These days the FPU is a lot faster and does the multiply of any size at equal speed but the more complex instructions are still done iteratively and, if set to a lower precision mode, the FPU will run faster.
Examples from the Athlon Optimization Guide:
FMUL (any size) latency=4 cycles
FDIV single latency= 16 cycles
FDIV double latency= 20 cycles
FDIVT extended latency= 24 cycles (50% slower thqn SINGLE)
FSQRT single latency= 19 cycles
FSQRT double latency= 27 cycles
FSQRT extended latency= 35 cycles
Also, for large arrays of data, the memory bandwidth can become a problem. A DOUBLE takes twice the memory of a SINGLE and so a large array of DOUBLEs can take twice as long to fetch from and write to memory than the same sized array of SINGLEs even if the FPU calculates at the same speed.

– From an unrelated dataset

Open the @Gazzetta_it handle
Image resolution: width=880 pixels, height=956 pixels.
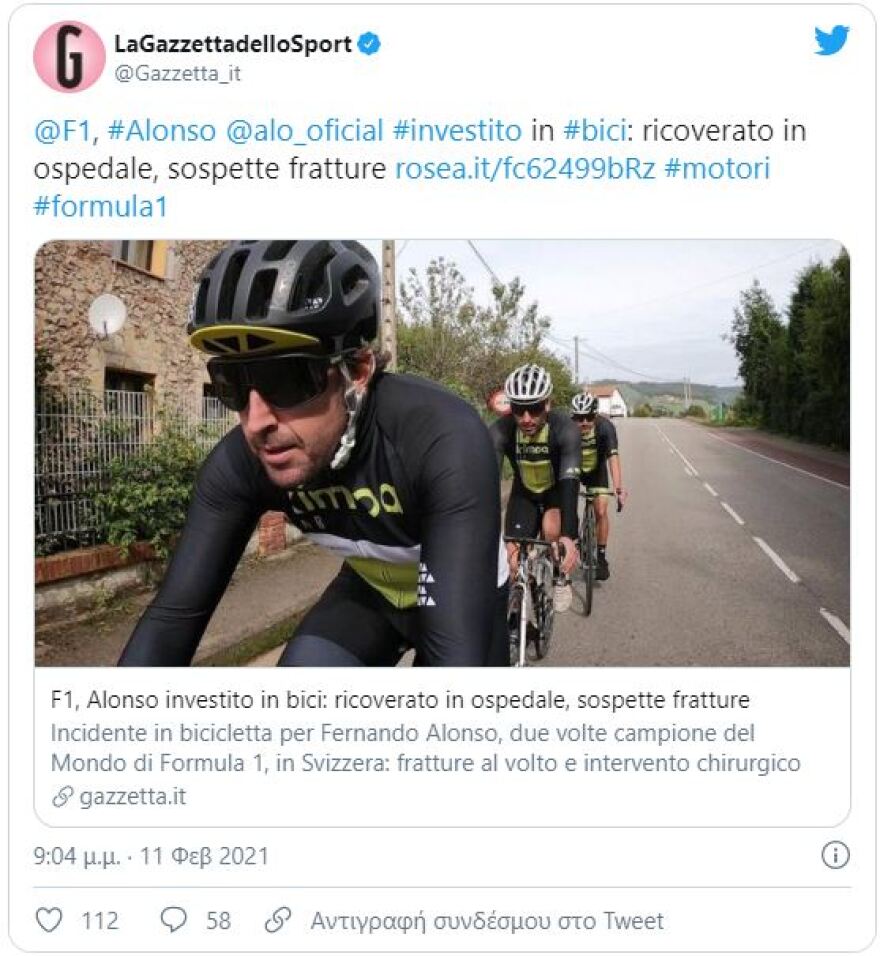(177, 73)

EXTs are worse because they are not only larger, at 10 bytes, but they are also either not aligned in memory (being spaced at 10 bytes instead of 8 or 16) which can make them considerably slower or they are spaced out at 16 bytes which aligns them but now need twice the memory to be fetched when compared to a DOUBLE.
Paul.
Comment
-
-
When comparing real world performance between single & double precision, usually the real differences in times come from the doubled bandwidth needs: so half data transfered in the same time, half data in the same cache size, and so on.
Edit:
Paul post obviously come before!
Bye!-- The universe tends toward maximum irony. Don't push it.

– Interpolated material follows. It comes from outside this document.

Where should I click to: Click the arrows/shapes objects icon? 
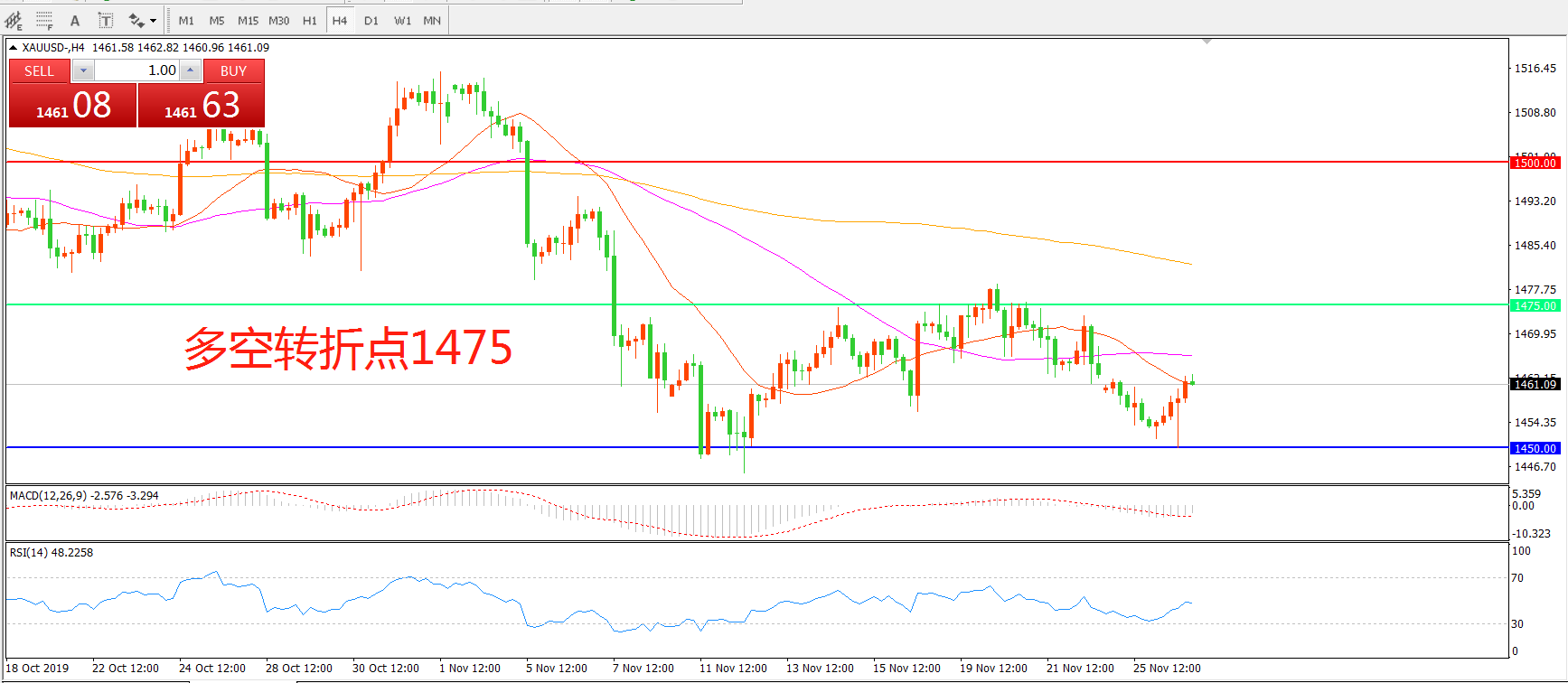point(136,20)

File Extension Seeker - Metasearch engine for file extensions / file types
Online TrID file identifier | TrIDLib - Identify thousands of file formats
Comment
-
-
John,
be careful with your testing.
When the FPU is set to EXTENDED precision, as it is with PB, ALL calculations are done to EXTENDED precision, even those with SINGLEs and DOUBLEs. The EXTENDED precision result is then converted to the required precision after the calculation is complete, when the result is stored.
The FPU has bits in the control register to tell it what precision to use. If it's told to work in SINGLE precision via the flags then it will stop calculation when that precision is met and this will result in faster results.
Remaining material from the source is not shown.